By BRUCE LOWITT
© St. Petersburg Times, published November 18, 1999
The rule was very clear. No two receivers could touch the football in succession on the same play; a defensive player had to touch it between the two for the second receiver to make a legal catch.
Jack Tatum swears to this day he never touched it.
No matter. Tatum, the Oakland safety, and Frenchy Fuqua, the other Pittsburgh receiver, are only footnotes to history, to Franco Harris' reception of Terry Bradshaw's desperation pass.
Harris' catch and run on Dec. 23, 1972, lives in the annals of NFL game-winning pass plays so remarkable that they boast their own identities -- The Catch (Joe Montana to Dwight Clark) and the Hail Mary (Roger Staubach to Drew Pearson).
And the Immaculate Reception.
It gave the Steelers a 13-7 triumph with only five seconds remaining in their AFC divisional playoff game in Three Rivers Stadium. That came just 68 seconds after the Raiders apparently had scored the winning touchdown on a 30-yard run by quarterback Ken Stabler.
Now Bradshaw's job was basic: get close enough for a game-winning field goal. But after four passes, Pittsburgh faced fourth and 10 on its 40-yard line.
The play called for Bradshaw to throw to little-known Barry Pearson; maybe the Raiders would lose him downfield. But Oakland jammed him at the line and Bradshaw was chased out of the pocket.
Harris was pass-blocking for Bradshaw. He took off downfield as Bradshaw scrambled.
"I wasn't supposed to be out there," Harris said. "I thought Terry was in trouble. ... I thought I'd better get out there if he had to throw it to me."
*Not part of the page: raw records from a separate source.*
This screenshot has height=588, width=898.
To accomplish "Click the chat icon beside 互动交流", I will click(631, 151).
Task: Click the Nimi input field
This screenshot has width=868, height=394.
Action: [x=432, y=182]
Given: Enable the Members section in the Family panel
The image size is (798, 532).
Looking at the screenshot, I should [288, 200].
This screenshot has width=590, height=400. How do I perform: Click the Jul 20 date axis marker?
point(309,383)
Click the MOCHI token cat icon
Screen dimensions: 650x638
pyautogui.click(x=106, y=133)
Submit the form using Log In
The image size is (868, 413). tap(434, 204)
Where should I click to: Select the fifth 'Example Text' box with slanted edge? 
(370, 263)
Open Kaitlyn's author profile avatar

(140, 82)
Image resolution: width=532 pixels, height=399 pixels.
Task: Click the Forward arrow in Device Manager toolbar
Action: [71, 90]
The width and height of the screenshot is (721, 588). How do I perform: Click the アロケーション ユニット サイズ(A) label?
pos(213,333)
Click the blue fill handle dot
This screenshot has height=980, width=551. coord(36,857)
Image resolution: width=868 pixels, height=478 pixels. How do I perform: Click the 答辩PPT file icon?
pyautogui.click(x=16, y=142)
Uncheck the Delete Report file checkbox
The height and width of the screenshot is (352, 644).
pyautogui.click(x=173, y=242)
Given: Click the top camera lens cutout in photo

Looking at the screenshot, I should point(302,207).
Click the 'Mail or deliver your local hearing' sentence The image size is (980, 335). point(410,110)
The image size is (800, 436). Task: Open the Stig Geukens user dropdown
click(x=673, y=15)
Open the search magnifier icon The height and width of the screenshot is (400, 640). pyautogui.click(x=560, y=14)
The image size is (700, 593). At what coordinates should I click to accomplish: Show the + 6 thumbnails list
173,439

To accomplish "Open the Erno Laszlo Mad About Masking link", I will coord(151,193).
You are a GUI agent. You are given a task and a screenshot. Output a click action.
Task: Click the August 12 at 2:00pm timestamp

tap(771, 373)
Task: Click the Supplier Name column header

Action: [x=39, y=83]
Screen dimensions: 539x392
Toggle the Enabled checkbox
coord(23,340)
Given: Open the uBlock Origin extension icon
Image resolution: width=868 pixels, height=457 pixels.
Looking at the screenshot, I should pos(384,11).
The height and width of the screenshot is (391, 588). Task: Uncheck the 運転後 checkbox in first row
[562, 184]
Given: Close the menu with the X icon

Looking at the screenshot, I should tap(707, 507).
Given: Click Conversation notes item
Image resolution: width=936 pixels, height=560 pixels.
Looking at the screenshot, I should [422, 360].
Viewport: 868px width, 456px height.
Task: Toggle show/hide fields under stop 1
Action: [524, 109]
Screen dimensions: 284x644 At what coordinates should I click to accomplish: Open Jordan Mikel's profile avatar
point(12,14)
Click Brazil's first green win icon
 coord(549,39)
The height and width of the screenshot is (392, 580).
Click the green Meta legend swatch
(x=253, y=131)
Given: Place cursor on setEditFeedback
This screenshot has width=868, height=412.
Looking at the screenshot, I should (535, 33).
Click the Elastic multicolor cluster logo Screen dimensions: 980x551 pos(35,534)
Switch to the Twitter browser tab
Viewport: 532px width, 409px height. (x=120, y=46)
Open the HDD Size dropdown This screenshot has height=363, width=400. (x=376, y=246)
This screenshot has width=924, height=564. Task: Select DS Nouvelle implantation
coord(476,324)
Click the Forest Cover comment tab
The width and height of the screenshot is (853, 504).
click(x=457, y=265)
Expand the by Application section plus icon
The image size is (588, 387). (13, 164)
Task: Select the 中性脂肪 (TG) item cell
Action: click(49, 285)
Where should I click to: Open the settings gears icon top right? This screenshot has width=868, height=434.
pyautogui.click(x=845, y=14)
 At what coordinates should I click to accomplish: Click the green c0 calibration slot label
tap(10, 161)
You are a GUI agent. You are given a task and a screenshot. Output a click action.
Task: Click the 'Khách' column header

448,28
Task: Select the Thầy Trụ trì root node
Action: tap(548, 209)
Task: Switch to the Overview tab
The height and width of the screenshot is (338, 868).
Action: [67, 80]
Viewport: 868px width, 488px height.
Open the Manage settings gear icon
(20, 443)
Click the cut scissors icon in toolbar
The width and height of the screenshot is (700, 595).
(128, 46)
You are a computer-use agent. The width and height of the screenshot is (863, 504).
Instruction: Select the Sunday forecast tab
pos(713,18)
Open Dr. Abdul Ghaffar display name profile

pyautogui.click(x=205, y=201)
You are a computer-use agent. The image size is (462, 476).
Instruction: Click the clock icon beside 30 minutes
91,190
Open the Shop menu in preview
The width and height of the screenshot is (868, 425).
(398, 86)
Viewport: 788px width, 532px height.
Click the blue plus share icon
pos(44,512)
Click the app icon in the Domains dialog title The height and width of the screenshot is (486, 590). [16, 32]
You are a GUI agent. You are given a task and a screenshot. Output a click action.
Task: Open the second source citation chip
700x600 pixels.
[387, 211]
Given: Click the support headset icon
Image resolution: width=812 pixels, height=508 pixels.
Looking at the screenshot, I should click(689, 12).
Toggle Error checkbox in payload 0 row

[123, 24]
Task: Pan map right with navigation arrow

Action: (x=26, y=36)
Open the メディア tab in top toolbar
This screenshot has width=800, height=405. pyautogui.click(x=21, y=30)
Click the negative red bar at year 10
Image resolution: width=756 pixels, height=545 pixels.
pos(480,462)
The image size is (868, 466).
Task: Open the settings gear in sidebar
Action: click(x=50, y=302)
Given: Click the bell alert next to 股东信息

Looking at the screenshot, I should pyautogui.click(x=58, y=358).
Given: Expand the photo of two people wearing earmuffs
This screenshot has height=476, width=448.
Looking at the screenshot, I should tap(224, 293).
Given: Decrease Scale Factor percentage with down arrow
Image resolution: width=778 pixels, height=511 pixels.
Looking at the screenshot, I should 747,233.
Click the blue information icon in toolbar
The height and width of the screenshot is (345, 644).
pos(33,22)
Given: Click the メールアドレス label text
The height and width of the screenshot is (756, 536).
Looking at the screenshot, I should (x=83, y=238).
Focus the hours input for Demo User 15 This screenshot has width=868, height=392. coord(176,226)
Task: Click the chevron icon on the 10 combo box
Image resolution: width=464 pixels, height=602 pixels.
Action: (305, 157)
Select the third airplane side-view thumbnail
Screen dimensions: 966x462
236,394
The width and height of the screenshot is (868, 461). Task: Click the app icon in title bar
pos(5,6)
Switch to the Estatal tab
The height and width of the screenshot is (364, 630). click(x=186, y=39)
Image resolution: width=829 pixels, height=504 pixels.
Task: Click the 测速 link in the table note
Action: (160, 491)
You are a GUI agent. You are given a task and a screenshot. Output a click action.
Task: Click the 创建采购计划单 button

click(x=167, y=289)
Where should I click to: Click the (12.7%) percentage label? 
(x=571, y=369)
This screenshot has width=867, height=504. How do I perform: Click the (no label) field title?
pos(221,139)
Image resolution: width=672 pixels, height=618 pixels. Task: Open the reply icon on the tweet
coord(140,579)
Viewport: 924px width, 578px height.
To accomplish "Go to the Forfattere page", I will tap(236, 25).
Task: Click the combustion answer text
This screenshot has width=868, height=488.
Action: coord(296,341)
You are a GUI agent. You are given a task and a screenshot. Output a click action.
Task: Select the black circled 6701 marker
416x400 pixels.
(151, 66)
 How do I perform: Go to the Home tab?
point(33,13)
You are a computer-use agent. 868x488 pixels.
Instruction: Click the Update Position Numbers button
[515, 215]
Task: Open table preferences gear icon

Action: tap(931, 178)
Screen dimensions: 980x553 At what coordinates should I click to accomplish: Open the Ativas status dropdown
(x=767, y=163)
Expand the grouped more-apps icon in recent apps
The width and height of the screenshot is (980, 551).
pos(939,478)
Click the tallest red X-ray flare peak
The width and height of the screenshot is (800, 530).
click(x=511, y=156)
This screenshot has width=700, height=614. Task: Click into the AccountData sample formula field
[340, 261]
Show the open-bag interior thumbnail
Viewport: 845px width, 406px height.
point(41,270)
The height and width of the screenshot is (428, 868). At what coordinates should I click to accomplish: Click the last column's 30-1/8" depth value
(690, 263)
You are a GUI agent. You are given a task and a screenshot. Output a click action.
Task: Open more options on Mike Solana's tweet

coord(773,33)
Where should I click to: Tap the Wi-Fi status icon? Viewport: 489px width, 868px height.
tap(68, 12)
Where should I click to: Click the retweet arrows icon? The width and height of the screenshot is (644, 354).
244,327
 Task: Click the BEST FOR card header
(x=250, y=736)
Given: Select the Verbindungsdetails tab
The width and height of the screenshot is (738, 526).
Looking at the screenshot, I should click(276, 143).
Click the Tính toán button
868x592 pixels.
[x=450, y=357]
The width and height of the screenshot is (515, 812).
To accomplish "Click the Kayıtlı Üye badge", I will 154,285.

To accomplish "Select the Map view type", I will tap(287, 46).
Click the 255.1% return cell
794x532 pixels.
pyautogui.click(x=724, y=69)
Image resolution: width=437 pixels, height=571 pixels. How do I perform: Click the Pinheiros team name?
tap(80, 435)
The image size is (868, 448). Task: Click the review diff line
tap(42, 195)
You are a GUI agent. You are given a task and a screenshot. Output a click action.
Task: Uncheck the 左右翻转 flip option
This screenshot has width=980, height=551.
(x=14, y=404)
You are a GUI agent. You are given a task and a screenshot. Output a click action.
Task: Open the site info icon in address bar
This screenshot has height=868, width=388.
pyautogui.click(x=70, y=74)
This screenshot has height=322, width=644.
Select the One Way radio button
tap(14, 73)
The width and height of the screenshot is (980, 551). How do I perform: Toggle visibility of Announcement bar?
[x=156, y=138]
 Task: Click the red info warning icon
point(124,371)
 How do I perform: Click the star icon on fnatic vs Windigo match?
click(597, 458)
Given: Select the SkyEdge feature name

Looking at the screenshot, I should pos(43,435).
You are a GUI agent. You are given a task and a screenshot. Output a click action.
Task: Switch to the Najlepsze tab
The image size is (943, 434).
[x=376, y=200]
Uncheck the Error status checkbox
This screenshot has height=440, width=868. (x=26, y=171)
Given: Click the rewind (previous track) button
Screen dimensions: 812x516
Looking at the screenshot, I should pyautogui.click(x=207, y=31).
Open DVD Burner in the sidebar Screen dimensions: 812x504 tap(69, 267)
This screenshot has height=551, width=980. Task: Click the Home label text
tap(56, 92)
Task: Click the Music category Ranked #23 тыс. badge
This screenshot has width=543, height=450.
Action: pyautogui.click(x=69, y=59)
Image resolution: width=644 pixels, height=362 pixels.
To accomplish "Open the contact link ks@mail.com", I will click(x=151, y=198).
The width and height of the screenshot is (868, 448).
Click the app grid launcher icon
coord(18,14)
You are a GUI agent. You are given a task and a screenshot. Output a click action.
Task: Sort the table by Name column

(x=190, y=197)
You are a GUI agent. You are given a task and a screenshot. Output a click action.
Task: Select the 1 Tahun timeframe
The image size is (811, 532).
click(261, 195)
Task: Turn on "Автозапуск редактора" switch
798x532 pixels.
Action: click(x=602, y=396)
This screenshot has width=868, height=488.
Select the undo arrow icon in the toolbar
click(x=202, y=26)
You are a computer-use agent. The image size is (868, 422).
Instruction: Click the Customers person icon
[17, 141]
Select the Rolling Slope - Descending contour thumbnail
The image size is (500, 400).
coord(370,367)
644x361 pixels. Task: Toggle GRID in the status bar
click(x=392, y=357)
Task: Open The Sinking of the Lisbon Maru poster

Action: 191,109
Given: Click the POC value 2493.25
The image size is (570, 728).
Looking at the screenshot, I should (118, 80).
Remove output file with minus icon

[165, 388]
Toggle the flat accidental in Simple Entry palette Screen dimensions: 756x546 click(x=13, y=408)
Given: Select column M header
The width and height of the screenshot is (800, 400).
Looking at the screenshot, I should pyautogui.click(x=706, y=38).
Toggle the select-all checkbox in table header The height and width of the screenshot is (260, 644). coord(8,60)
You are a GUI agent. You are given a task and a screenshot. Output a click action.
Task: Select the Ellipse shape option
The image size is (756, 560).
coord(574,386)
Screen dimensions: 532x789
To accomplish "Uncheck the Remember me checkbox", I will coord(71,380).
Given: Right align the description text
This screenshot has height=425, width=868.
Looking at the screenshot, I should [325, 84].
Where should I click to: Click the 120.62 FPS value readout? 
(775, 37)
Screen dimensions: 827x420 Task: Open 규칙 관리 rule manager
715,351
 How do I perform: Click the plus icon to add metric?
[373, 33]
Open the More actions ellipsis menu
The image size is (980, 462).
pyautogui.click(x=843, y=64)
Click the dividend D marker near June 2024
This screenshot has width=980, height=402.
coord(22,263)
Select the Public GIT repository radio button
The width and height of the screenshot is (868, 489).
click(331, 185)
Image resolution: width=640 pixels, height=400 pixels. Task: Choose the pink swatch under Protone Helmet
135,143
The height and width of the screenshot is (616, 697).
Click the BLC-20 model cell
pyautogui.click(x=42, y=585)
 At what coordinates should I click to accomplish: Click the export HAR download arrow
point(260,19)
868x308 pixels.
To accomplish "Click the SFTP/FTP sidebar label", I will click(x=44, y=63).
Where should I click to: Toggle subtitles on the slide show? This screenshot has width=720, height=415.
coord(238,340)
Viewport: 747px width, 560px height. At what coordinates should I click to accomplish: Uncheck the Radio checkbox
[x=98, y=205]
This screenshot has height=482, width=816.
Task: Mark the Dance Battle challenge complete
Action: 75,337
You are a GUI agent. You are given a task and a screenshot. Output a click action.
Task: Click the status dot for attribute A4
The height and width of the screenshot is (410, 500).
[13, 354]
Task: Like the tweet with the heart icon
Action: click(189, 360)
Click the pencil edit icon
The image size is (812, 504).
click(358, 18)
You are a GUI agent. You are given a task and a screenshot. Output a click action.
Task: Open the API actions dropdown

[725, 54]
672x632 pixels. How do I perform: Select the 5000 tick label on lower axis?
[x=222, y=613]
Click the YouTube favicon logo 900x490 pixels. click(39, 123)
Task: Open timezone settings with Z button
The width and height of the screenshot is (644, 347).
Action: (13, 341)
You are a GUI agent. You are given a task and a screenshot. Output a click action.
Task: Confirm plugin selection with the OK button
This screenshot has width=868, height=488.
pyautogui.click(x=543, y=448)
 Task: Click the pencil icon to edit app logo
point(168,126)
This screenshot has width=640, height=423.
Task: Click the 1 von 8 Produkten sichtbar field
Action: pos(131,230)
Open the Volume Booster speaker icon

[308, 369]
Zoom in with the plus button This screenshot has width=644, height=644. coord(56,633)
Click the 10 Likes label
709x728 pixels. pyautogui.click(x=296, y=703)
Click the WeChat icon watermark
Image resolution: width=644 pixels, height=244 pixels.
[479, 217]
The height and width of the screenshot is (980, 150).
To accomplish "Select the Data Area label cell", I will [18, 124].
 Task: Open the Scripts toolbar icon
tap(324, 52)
Bradshaw fired the ball toward Fuqua, his secondary receiver. As the ball got to Fuqua at the Raiders 35-yard line, so did Tatum. "All I was trying to do was knock the ball loose," Tatum said. "I touched the man but not the ball."
Said Fuqua: "I thought I could catch it, but somebody hit me from behind. Next thing I know, Franco went roaring past me. I was wondering what the hell was going on."
The pass had ricocheted off Fuqua -- and, referee Fred Swearingen ruled -- off Tatum as well, soaring 7 yards back in a lazy arc. Harris, steaming down the left sideline, picked the ball off his shoe tops and raced 42 yards to the end zone.
"I was damn lucky," he said.
The play may well have been the first subjected to instant replay by the NFL, although the league denied it. After the officials signaled that it was a TD, Swearingen conferred with them, then used a sideline telephone to call Art McNally, NFL supervisor of officials, in the press box. Then the touchdown signal was given again.
Jim Kensil, the NFL's executive director, insisted Swearingen was merely advising McNally that the play was legal. "There was no decision from the press box and television replay was not used in making the decision," Kensil said. "The referee was simply clearing up a confusing situation."
Bradshaw never saw the play. Neither did Steelers coach Chuck Noll. Neither did 71-year-old Art Rooney, beloved owner of the Steelers. He was in the Pittsburgh locker room, waiting to personally thank his players for what he thought was a valiant effort in a losing cause. For 40 years his team had never made the playoffs. Two years later it gave him a Super Bowl -- and three more after that.